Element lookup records
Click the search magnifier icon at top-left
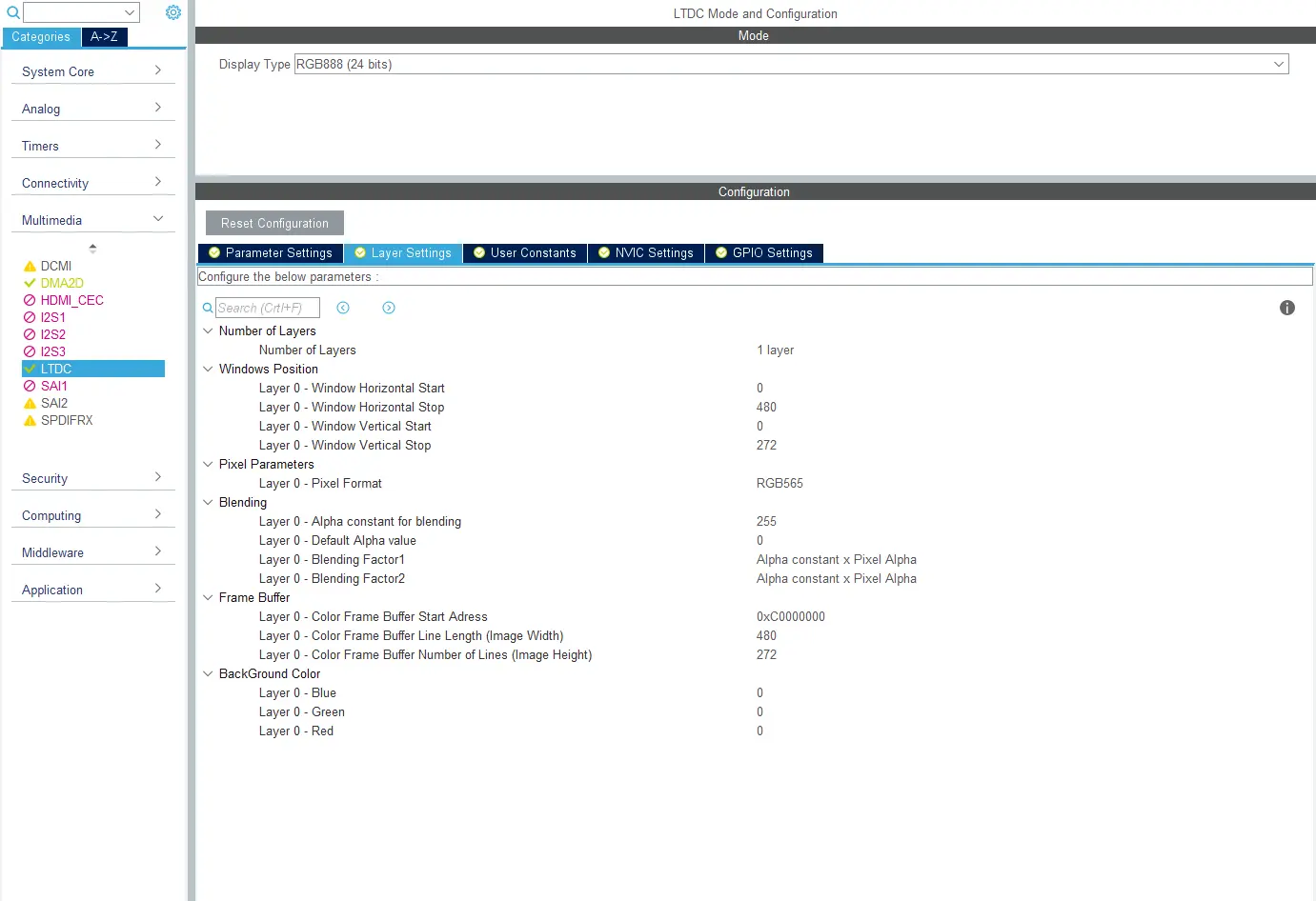 [12, 12]
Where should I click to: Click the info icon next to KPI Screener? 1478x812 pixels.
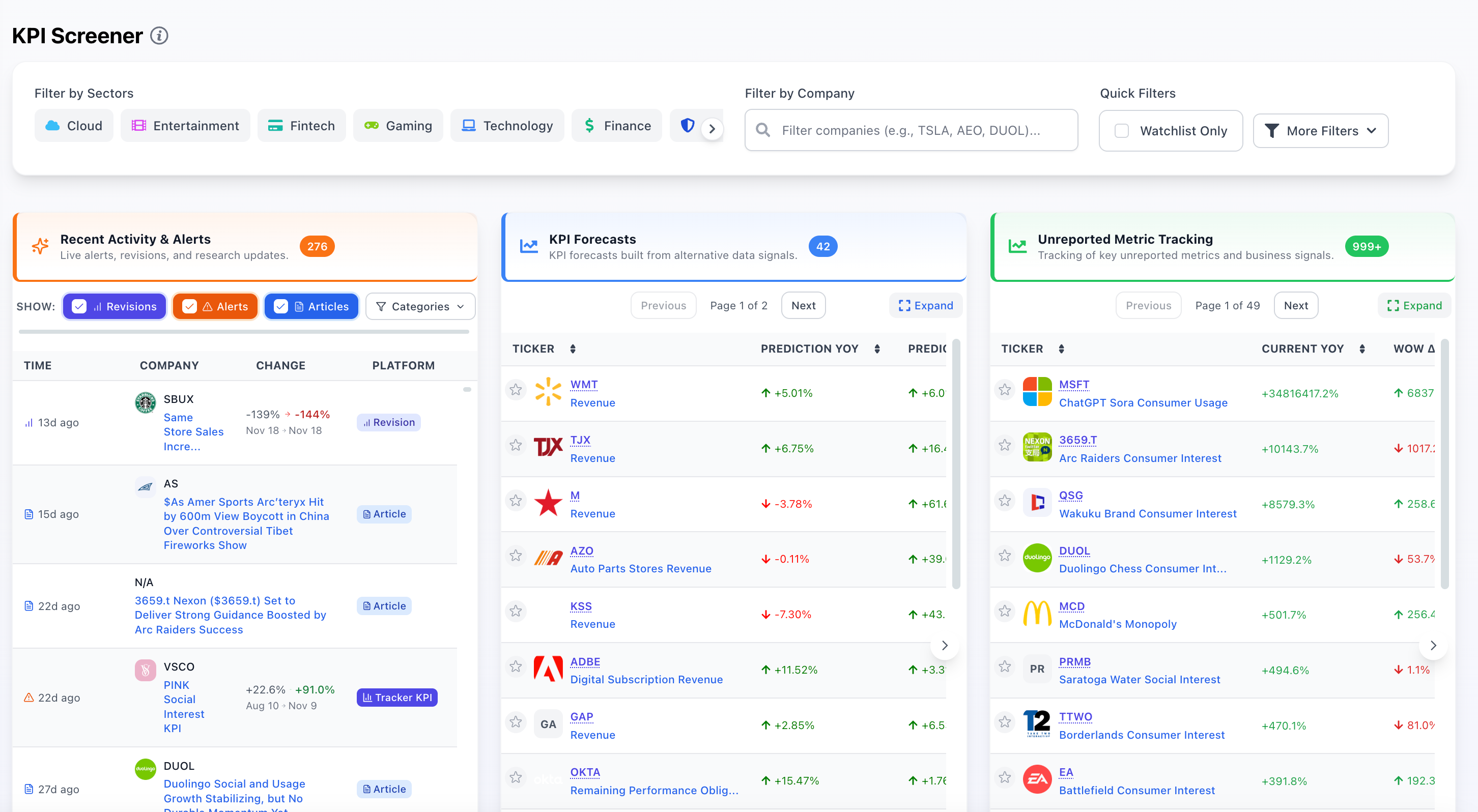click(159, 36)
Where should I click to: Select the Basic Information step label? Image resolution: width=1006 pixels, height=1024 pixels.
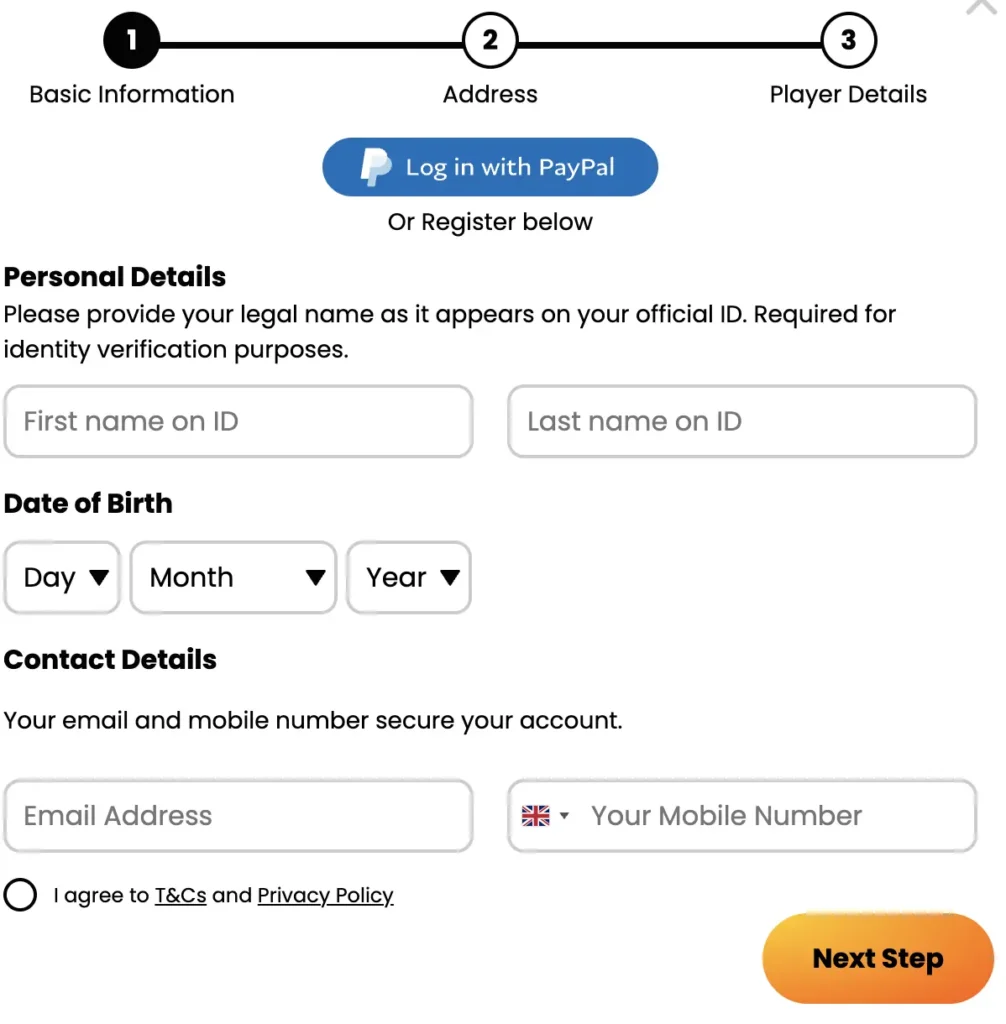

* [TASK DESCRIPTION] Lay out these lines as a Markdown table with two columns, Row and Line, numbering each row and omitting any blank lines. Leave the pictures out of the answer.

* [RESULT FOR THIS TASK]
| Row | Line |
|---|---|
| 1 | Click the search magnifier icon at top-left |
| 2 |  [12, 12] |
| 3 | Where should I click to: Click the info icon next to KPI Screener? 1478x812 pixels. |
| 4 | click(159, 36) |
| 5 | Where should I click to: Select the Basic Information step label? Image resolution: width=1006 pixels, height=1024 pixels. |